Stefan Schröder participates in Über Tage_07, which is a site specific project, reflecting urban landscape development and site specific interventions after several decades of coalmining activities in the former East-German region of Sachsen. The project opened 1 September, and will expand into the summer of 2008. The project is curated by Susanne Altmann.
Centre D'Art Contemporain Geneve will hold the first solo exhibition of work by Gardar Eide Einarsson in Switzerland as scheduled from 18 January through 16 March, 2008. The exhibition, co-produced with the Frankfurter Kunstverein, is curated by Katya García-Antón.
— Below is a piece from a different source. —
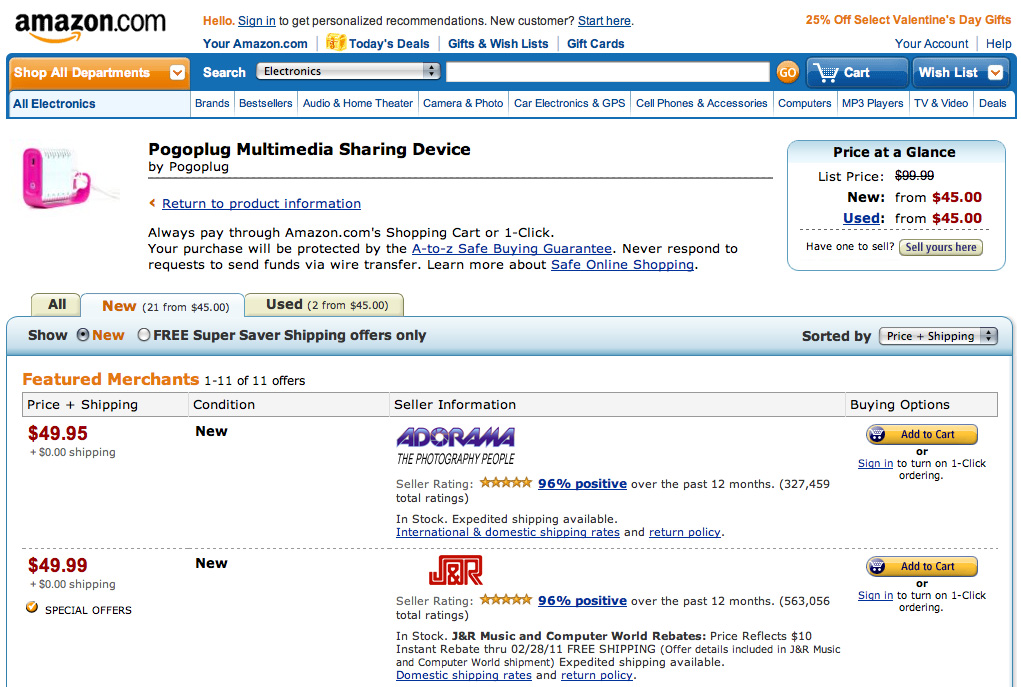Add the Adorama $49.95 offer to cart
1021x687 pixels.
921,434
García-Antón writes: "The theatrical vocation of the artist's practice reveals correspondence, art historically speaking, to modernity's crisis with the social". A full catalogue co-produced by the Kunstverein Frankfurt and published by Revolver will be released in December 2007.
From The Telling Orchestra, Verdensteatret, 2007
Courtesy Verdensteatret
Verdensteatret has been invited to exhibit a large-scale installation Fortellerorkesteret — The Telling Orchestra in the China International New Media Arts Exhibition 2008 at the National Art Museum of China in Beijing. The exhibition curated by the NY based media curator, Zhang Ga, is organized around 4 distinctive yet interrelated themes that testify to the incessant and obsessive pursuit of an ideal world through artistic intervention into media and communications technologies as well as bio-cultural spheres. The 4 themes are: Beyond Body, Emotive Digital, Blur: The Recombinant Reality, and Here, There and Everywhere. The exhibition will include approximately fifty media works and is scheduled from 30 June through 30 July, as one of the more important cultural events leading up to the Olympic Games in Beijing. The project is supported by 03–Funding — Funds for the Exchange with Countries in the South.
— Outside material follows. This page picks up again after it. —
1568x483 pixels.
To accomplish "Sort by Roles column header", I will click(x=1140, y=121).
Norwegian curator Hans Askheim together with Claire Davies, Tom Keogh and Miranda Pope, graduates of the 2007 MA Creative Curating from Goldsmiths University of London, are developing a curatorial research project entitled Overland: London to Beijing. The curators will travel for six week in 2008, by train from London to Beijing, transporting a commissioned artwork. Along the route, the work of art will be exhibited at local venues. Through the physical transportation of the artwork Overland: London to Beijing, the curators strives to challenge the practical, geographic, historical and political connotations and value of the artwork. The project is supported by 03–Funding — Funds for the Exchange with Countries in the South.